LISTED ENTRIES:
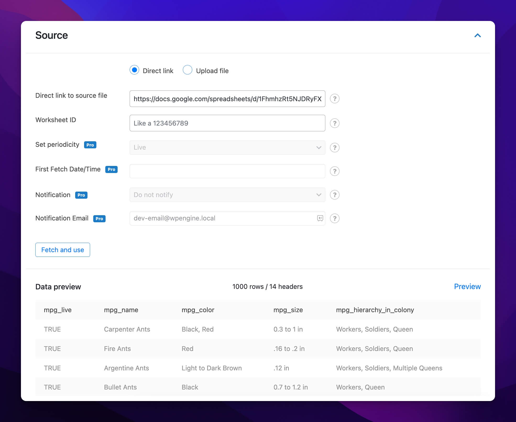Open the Direct link source tab
The image size is (516, 422).
click(x=135, y=70)
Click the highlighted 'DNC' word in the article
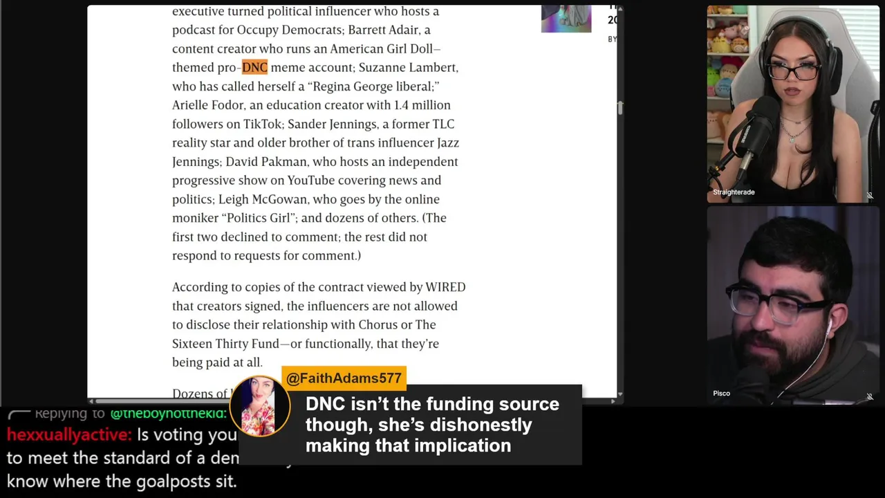Viewport: 885px width, 498px height. (254, 67)
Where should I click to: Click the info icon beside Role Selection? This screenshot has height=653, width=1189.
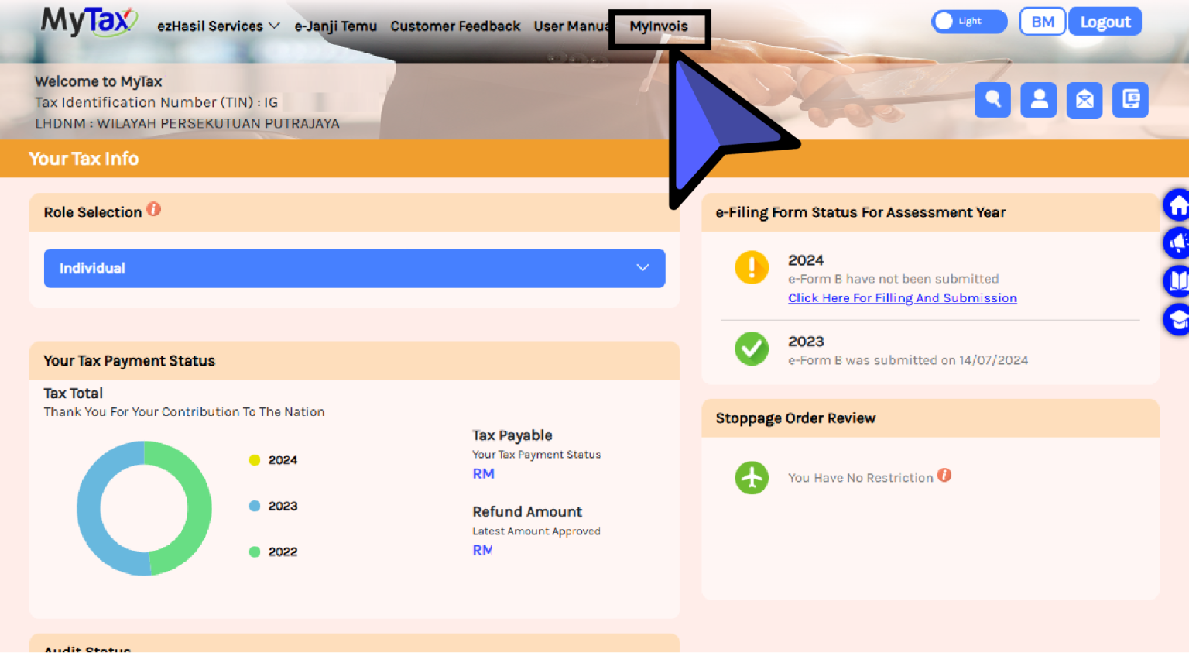click(x=153, y=208)
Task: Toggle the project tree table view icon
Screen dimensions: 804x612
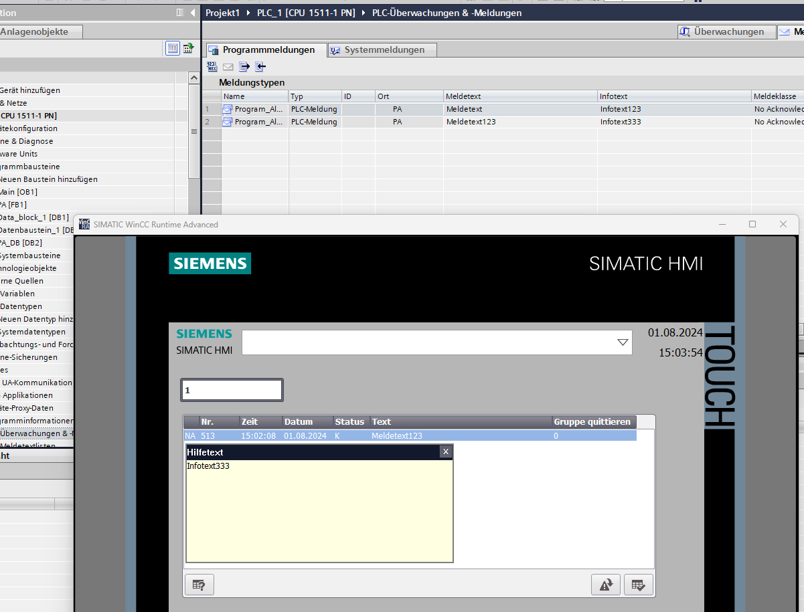Action: [x=173, y=48]

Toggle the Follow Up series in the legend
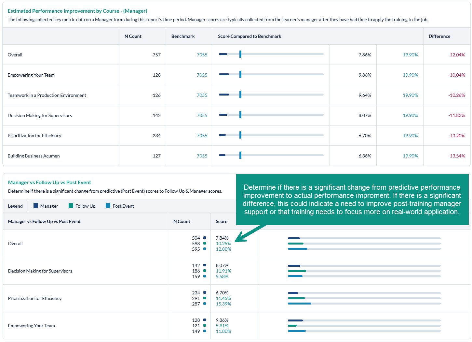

WORK TO COMPLETE: In the answer, give only the lines from the one containing "Click the highlighted" through the end of the records above, each reproduced exactly. Include no pictures.

RESULT:
Click the highlighted 'DNC' word in the article
Viewport: 885px width, 498px height. (254, 67)
Where should I click to: Click the info icon beside Role Selection? This screenshot has height=653, width=1189.
click(x=153, y=208)
Task: Toggle the project tree table view icon
Screen dimensions: 804x612
Action: [x=173, y=48]

Toggle the Follow Up series in the legend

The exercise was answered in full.